WHAT YOU WILL DO »
a. Echo the article on Express Entry word for word from "A spotlight on" to "on February 16.".
b. Render this sentence from the Express Entry article into French: "Fraser sat down with the president and CEO of the Business Council of Canada, Goldy Hyder, for a discussion on Canadian immigration."
c. Pick up the article on Express Entry after its final sentence and extend it.

----- DOCUMENT TEXT

A spotlight on Immigration Minister Sean Fraser’s discussion about the future of Express Entry.
Source: CIC News
When asked about when Canada would once again hold Canadian Experience Class (CEC) draws, Immigration Minister Sean Fraser replied draws would resume “in the near term” and said that he was looking into how to make the Express Entry system more flexible.
Fraser sat down with the president and CEO of the Business Council of Canada, Goldy Hyder, for a discussion on Canadian immigration. The event was streamed on the Canadian Club Toronto website on February 16.
While the immigration minister said there was no announcement on when CEC draws would resume, but he suggested that they would return “in the near future” and that Express Entry would start to look more normal in the coming years.
“We do need to resume, in the near future, draws for federal skilled workers,” Fraser said. “If you actually look at the immigration levels plan over the next couple of years the balance is shifting back and by year three… a record number of federal skilled workers, including through the Canadian Experience Class, will be welcomed to Canada.
By no means do I want to communicate that there will be any kind of abandonment of—what I would argue—is one of the most successful immigration programs anywhere in the world.”
Fraser also said he was looking to add more flexibility to the Express Entry system. He suggested that Express Entry could be used to respond to short-term needs including welcoming people into smaller communities, sectors in high demand, and “people who are coming from a particular region that has the kind of educational institutions that will train the workers we need in strategically important sectors.”
“Building this flexibility into the Express Entry system is something I’m personally digging into right now because I think it’s going to enable us to respond in a more nimble way when we do see the pace of transformation is only increasing over time,” Fraser said.
Fraser had previously hinted that occupation-specific Express Entry draws could be a possibility in the future in a meeting with Canadian immigration lawyers.

----------
----- MATERIAL PROVIDED

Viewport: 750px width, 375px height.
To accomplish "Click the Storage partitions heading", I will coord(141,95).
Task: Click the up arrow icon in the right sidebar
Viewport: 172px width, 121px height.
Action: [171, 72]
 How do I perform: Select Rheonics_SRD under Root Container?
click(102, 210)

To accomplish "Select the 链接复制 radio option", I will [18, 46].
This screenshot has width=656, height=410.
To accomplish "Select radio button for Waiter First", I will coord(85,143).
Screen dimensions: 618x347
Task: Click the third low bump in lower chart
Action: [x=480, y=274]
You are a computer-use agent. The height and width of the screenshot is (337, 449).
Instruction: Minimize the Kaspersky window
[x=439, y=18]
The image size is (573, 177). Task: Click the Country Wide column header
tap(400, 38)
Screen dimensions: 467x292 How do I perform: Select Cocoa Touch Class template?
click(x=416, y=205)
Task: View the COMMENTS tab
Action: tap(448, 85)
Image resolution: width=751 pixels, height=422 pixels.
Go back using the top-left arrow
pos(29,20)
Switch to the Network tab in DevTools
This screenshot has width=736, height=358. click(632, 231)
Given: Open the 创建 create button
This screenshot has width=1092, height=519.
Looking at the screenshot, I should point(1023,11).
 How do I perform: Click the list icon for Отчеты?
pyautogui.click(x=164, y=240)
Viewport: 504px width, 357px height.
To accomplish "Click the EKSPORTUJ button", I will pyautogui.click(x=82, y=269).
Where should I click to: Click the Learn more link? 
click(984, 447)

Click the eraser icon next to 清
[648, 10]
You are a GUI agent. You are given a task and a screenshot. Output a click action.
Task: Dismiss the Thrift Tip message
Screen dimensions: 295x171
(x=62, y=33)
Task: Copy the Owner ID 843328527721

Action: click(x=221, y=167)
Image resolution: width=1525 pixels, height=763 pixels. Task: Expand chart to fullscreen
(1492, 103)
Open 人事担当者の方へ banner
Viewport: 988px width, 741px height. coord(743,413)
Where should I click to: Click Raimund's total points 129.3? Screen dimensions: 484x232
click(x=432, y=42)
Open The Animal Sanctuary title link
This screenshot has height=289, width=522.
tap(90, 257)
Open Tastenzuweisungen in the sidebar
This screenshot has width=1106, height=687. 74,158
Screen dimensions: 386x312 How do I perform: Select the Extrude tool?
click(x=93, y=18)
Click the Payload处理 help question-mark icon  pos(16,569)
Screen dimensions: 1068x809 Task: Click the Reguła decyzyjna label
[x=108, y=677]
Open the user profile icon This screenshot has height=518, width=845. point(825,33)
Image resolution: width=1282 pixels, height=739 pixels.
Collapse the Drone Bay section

----------

ANSWERS TO THE EXERCISE »
a.
A spotlight on Immigration Minister Sean Fraser’s discussion about the future of Express Entry.
Source: CIC News
When asked about when Canada would once again hold Canadian Experience Class (CEC) draws, Immigration Minister Sean Fraser replied draws would resume “in the near term” and said that he was looking into how to make the Express Entry system more flexible.
Fraser sat down with the president and CEO of the Business Council of Canada, Goldy Hyder, for a discussion on Canadian immigration. The event was streamed on the Canadian Club Toronto website on February 16.

b. Fraser s'est entretenu avec le président et chef de la direction du Conseil canadien des affaires, Goldy Hyder, dans le cadre d'une discussion sur l'immigration canadienne.

c.
Expanding pathways to permanent residence for international students and temporary foreign workers through Express Entry is one of Fraser’s priorities listed in his minister’s mandate letter. He is also tasked with ensuring immigration better supports small- and medium-size communities by expanding the Rural and Northern Immigration Pilot and moving forward on the Municipal Nominee Program. Since taking office in the fall, Fraser has already made the Atlantic Immigration Pilot a permanent program, which was one of the other items on the list.
How Express Entry works
Express Entry was created to manage immigration applications for workers who are eligible for at least one of three programs: Canadian Experience Class, the Federal Skilled Worker Program (FSWP), and the Federal Skilled Trades Program (FSTP). Candidates who are eligible for one of these programs may become eligible for a Provincial Nominee Program (PNP), if they are nominated by a participating Canadian province or territory.
Generally speaking, eligibility for Express Entry-managed programs depend on a candidates prior work experience in what are considered to be “skilled” occupations. If a candidate is qualified for an Express Entry-managed program, they can then get points for human capital factors like age, education, work experience, and official language ability among others. The highest-scoring candidates are invited to apply for Canadian immigration.
The state of Express Entry
Since September 2021, Canada has only been inviting PNP candidates to apply through the Express Entry system. Fraser has said on multiple occasions that the pause in CEC, FSWP, and FSTP draws is temporary, while Immigration, Refugees, and Citizenship Canada (IRCC) deals with the pandemic-related backlog of immigration applications.
As of February 1, about 64,890 FSWP and CEC candidates are waiting for decisions on their immigration applications. The 2022-2024 immigration levels plan is calling for fewer Express Entry immigrants this year than there are in the backlog. In 2022, Canada is expecting to admit 55,900 immigrants through Express Entry, not including PNP candidates. The following year, Canada is currently slated to welcome 75,750 Express Entry immigrants.
By 2024, Canada is expecting to welcome a record number of 111,500 immigrants through Express Entry.
Fraser will table the next immigration levels plan for 2023-2025 in the fall of this year. By then, the targets for 2023 onward could change.